More than twenty-five years after resolute rebels like Igor Larionov and Slava Fetisov defied the dehumanising practices of Victor Tikhonov and the greater Soviet Union to help bring change to Soviet hockey and the country, Pavel Datsyuk cannot show the palest of courage in a question of basic human rights. Maybe he does believe that gays are apocalyptic enemies.
Gay rights are increasingly common in Western Europe and most of North America. But, along with Russia, that is certainly not the case in much of the world. The followers of two of God’s shrillest servants, the odious Pat Robertson and the late, loathsome Jerry Falwell, having largely lost the gay battle in the U. S., are into Africa to spread God’s word to the natives. (Perhaps the locals should dust off the super-sized cauldrons their ancestors used to heat-up whenever the early missionaries came to dinner.) Bibles in hand, these good Christian folk are but hearts of darkness preying on the desperate. They use their ill-gained influence to convince local authorities to pass laws outlawing homosexuality. Being gay in some parts of Africa may bring life in prison or a death sentence. In many Muslim countries, gayness may cost you your head. Across the Atlantic in Latin America, many parents (read fathers) blinded by religion or machismo, cannot accept a gay child, especially a gay son. No matter the love that existed before the reveal, it’s out to the streets with them.
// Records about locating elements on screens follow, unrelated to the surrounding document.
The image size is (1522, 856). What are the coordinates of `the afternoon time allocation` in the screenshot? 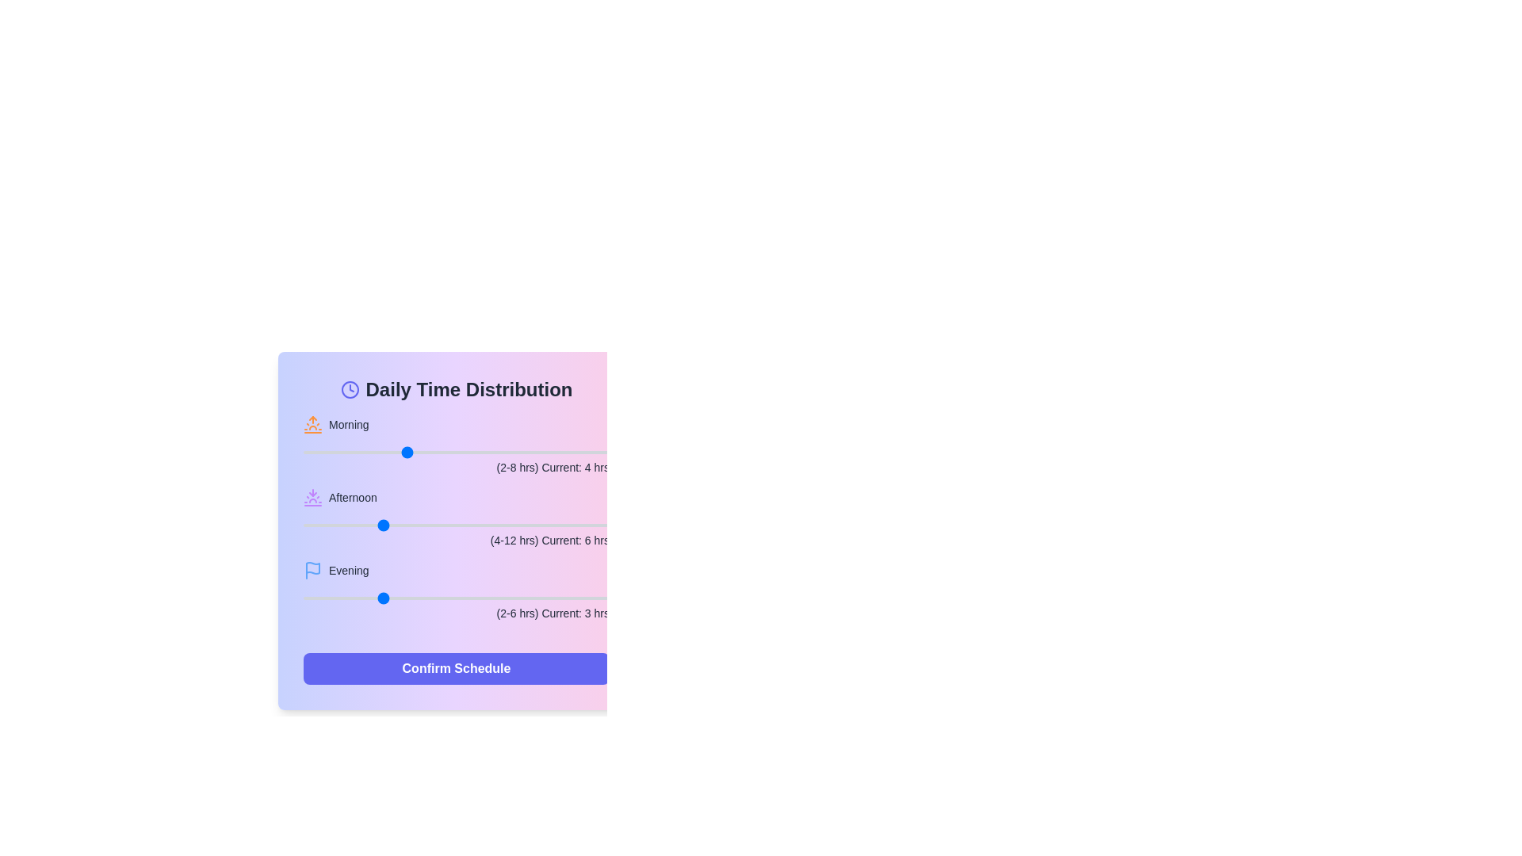 It's located at (418, 526).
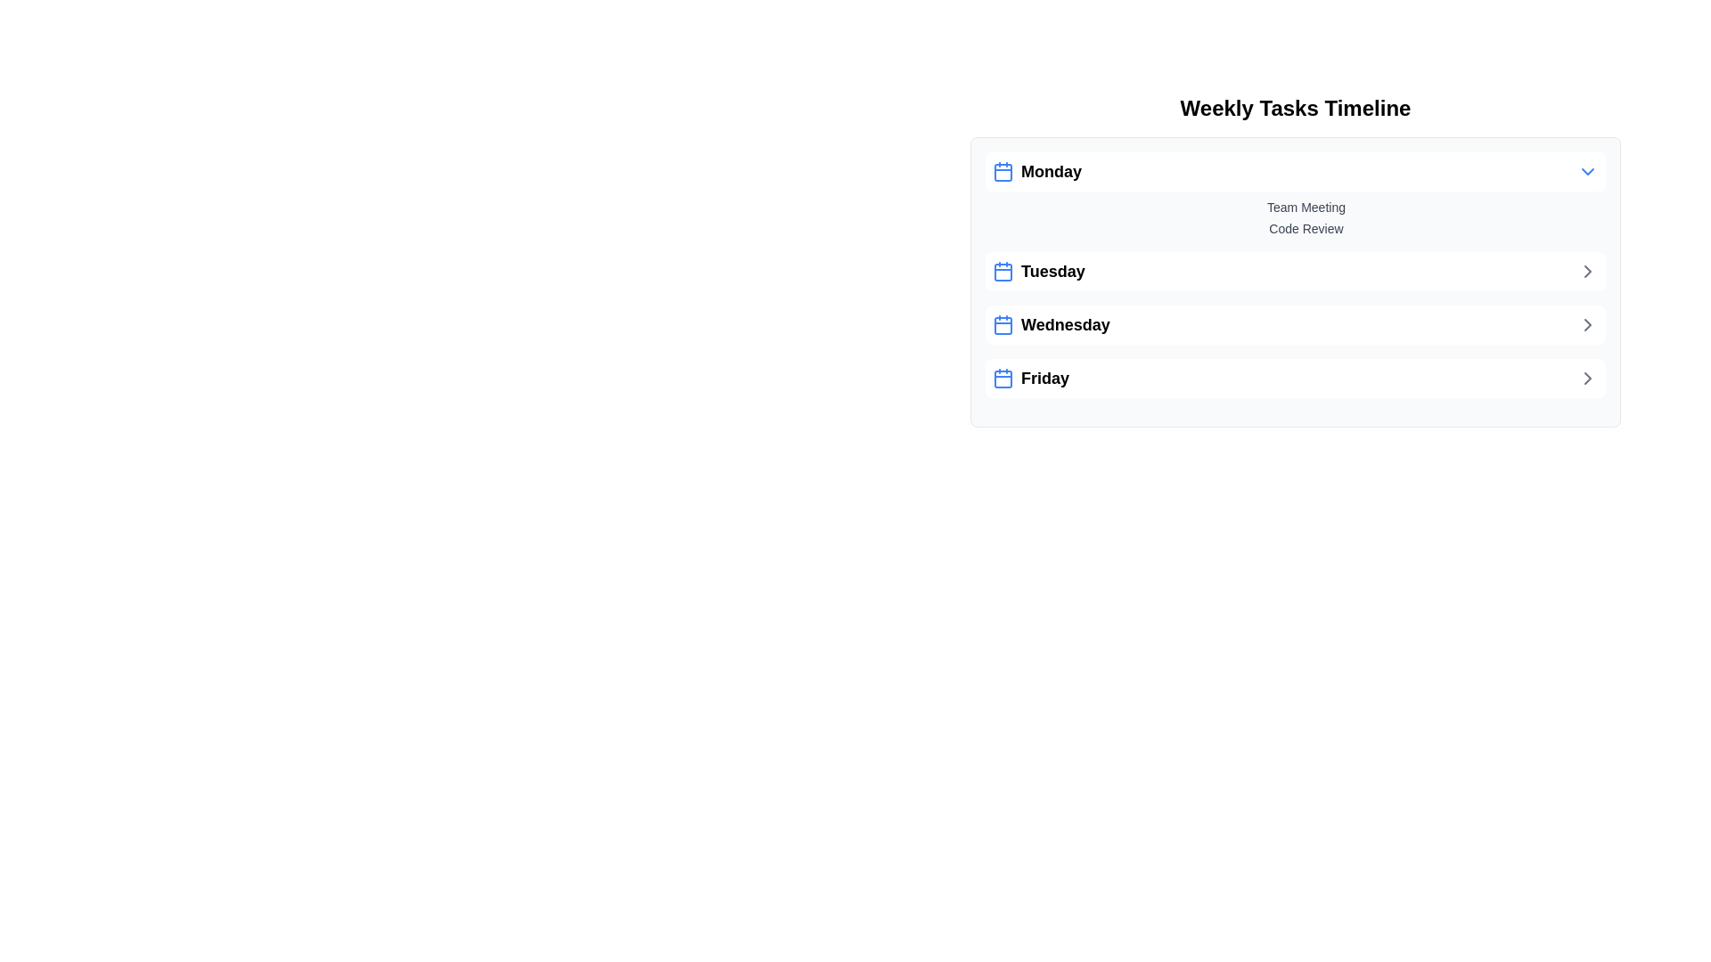  What do you see at coordinates (1587, 271) in the screenshot?
I see `the navigation icon located in the second row corresponding to 'Tuesday' to initiate an action` at bounding box center [1587, 271].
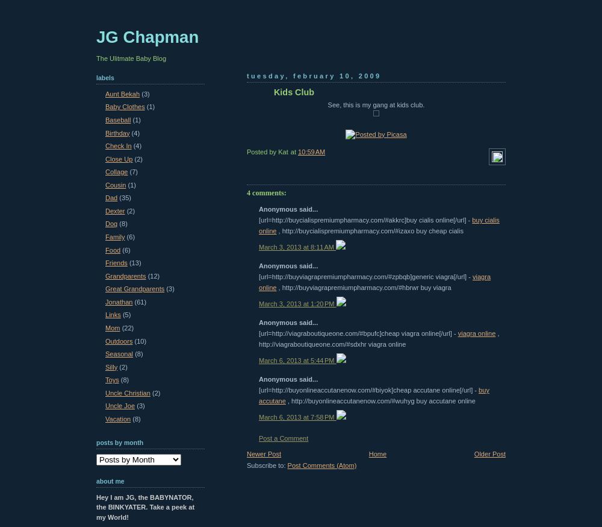 The height and width of the screenshot is (527, 602). What do you see at coordinates (247, 452) in the screenshot?
I see `'Newer Post'` at bounding box center [247, 452].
So while significant strides towards gay acceptance have been made in western democratic societies, team sports continue to be a void. Borrowed from the U.S. Military, it’s don’t ask, don’t tell. And hockey dressing rooms are as lonely and forbidding as those of other sports. Happily, some NHL players, including Sidney Crosby and Dustin Brown, have extended a public welcome. The Burke family, led by father Brian and son Patrick, themselves touched by personal tragedy, are doing admirable service in making sports more accepting of gay athletes. Sadly, it is unlikely that the sublime Pavel Datsyuk will ever change his views on homosexuality. He is, after all, a man of faith. But others have and more will. It will get better
.
It is certain that somewhere, maybe even in Russia, there are young, gay hockey players sweating in their bedrooms, afraid and alone. They are fearful of having their sexuality discovered, their lives ruined. All the contortion, doubt and pain summed up in the words, of Joni Mitchell, “Tears and fears and feeling proud/ To say I love you right out loud.”
These young people may be stars in the making or never play beyond fun leagues but they enjoy hockey. They are wondering if they have a place in the game, in the locker room, in the understanding of their teammates and opponents. They have become inured to the comments and taunts they have heard since forever, things they may have even said themselves to throw others off the scent. They are not deterred by the isolated slur screamed in anger; rather ask the daily empathy of those around them. In all ways, except for sexual proclivity, they are no different than their buddies. They don’t want special favours or a separate dressing room. They want a warm stall on a cold night and a fair chance to play.